We hear, read and listen day in and day out that it’s the Dollar that’s dead, that’s it’s the USA that will be knocked off the top of the roost and come hurtling to the ground with its neck being throttled by 1.364 billion Chinese hoards. We learn that it’s the USA that is the corrupt one and that the Federal Reserve can’t solve the financial woes of the country. The banks don’t have the money and no end of Quantitative Easing will solve the problem. But, it’s the Middle Kingdom that looks as if it’s in for a rough ride now as the credit crunch gets ready to punch the Chinese guys right in the eyeballs.
The People’s Bank of China has announced that it’s going to be delaying transfers of cash funds in both Dollars and also Yuan. Hey! I thought the Yuan was meant to be the up-and-coming world reserve currency that knew no problems and felt no crisis? It was only the Dollar that suffered, wasn’t it? The People’s Bank has invoked the need to update systems and do some maintenance. Apparently, it’s nothing to worry about and is just the ‘normal system maintenance’ that always takes place at this time of the Chinese Lunar-New Year celebrations. Transfers will be delayed right after January 30th until February 2nd for domestic transfers and it will continue until February 7th and the end of the holiday for foreign currency transfers.
Right, so there is no problem and the maintenance in the systems are going to take that long to deal with? Let’s hope they don’t get a glitch in there somehow and the entire Chinese banking system goes up in a cloud of mushrooms. There are always delays at the New Year period in China, but, the ones that have taken place in previous years haven’t had the backdrop of the previous problems with liquidity in China. That’s the whole difference in this story and that should be making the rest of us just slightly worried. The Chinese might be stealing the industrial rug from under our feet, but a world without the Chinese finances (at least what they tell us they have) would be a whole different spring roll ahead of us.
Admittedly, as many are willing to express, there is now the race that is on to be the first that predicts the fall of China.
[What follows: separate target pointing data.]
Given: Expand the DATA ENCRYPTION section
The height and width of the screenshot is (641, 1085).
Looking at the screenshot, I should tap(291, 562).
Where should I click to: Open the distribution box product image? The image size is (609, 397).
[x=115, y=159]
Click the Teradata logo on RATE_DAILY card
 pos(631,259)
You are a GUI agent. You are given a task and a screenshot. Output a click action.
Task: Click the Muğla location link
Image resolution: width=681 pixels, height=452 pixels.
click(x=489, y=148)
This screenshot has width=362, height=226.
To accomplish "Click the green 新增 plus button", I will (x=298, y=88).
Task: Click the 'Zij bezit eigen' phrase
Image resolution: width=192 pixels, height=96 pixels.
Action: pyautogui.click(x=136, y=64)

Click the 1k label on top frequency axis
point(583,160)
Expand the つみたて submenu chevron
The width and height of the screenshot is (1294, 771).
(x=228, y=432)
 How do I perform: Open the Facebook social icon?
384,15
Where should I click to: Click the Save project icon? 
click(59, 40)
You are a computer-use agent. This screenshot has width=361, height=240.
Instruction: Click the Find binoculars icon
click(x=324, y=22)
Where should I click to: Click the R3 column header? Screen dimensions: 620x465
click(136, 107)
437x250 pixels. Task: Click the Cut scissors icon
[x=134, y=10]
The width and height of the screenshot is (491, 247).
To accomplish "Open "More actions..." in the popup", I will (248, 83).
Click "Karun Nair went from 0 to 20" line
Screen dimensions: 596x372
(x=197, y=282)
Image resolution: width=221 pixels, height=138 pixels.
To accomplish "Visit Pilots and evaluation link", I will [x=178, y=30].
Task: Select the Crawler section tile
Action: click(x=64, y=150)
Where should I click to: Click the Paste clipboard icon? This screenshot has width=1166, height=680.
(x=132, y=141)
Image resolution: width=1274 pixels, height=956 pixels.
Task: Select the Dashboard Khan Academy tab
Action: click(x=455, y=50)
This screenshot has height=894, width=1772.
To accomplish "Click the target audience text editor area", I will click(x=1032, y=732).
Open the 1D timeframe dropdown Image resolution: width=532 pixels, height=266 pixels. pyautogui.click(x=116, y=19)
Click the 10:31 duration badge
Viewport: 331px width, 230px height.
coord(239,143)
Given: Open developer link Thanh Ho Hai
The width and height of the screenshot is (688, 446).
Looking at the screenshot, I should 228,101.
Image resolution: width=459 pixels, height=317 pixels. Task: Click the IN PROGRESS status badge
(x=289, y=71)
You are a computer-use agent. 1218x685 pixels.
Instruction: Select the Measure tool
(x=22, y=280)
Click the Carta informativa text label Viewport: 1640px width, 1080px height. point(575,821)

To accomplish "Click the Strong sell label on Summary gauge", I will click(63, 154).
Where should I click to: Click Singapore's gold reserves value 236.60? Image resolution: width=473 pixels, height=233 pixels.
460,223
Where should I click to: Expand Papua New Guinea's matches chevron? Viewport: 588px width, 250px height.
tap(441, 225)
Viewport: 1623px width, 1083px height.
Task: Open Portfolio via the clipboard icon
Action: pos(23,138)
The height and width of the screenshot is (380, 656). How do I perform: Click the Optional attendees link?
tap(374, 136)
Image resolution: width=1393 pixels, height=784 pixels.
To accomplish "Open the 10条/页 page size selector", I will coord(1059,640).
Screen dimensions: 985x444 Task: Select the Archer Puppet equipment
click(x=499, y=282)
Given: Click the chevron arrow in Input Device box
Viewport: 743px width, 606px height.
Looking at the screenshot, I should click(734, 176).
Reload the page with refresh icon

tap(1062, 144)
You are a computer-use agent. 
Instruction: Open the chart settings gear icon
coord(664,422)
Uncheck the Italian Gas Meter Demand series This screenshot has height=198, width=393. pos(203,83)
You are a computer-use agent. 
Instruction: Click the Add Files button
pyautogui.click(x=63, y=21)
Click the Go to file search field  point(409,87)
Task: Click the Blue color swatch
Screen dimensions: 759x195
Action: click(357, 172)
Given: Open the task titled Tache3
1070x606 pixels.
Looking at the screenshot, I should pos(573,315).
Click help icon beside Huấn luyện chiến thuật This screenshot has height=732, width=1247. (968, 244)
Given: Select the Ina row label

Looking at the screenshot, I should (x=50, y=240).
But, no need to race, that crystal-ball prediction was forecasted years ago before China even got out of its Communist pants after its long march.
But, today the financial sector in China is having liquidity problems that are getting worse. January 20th saw the interbank rates increase as much as 10%, when the PBOC stepped in. That was an increase from 3% the previous week. It is now at more stable (although still high) levels of 4.65%.
The POBC has urged banks in China to deal better with liquidity in particular at this time of year and to rely less on short-term funding.
But, the holiday-period is a frightening time for the banks as their liquidity drops and therefore trust between the banks gets worse as cash is depleted. The system maintenance comes at a wonderful time. The Chinese are taking a leaf out of the books of the best spin-doctors around and telling the world exactly what isn’t true, but what will be good to hear. Telling us all ‘hey, we’re up it without a paddle’ just isn’t going to instil confidence in the market is it? Welcome to the world of marketing in China.
Lies, lies and wool over your eyes. Until the penny drops, that is.